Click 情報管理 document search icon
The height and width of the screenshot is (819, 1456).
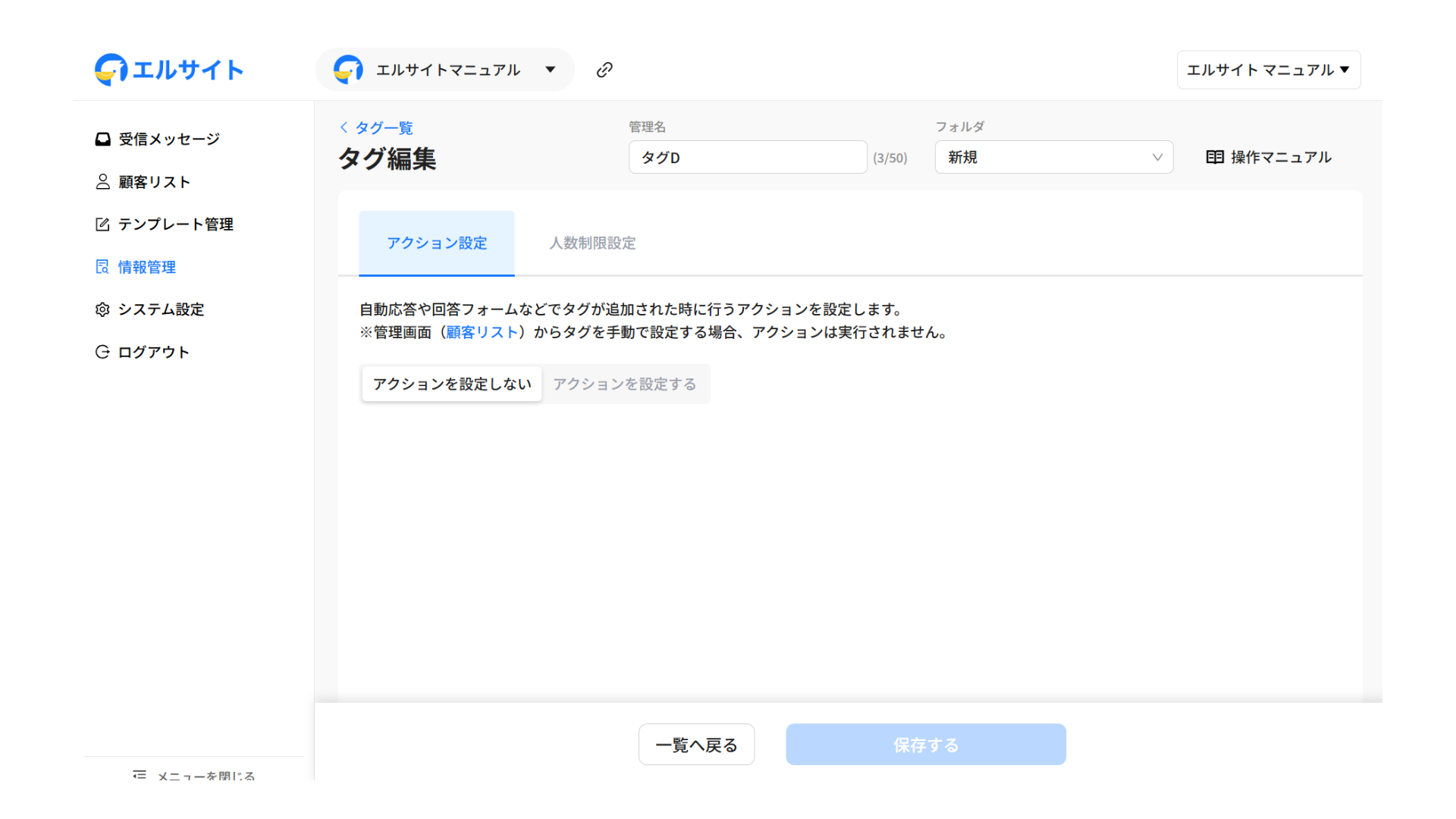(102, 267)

════════

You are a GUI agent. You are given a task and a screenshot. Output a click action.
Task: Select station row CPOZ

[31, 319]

════════

Count how many lines in the entries above contain the word "screenshot". Give only the number.

2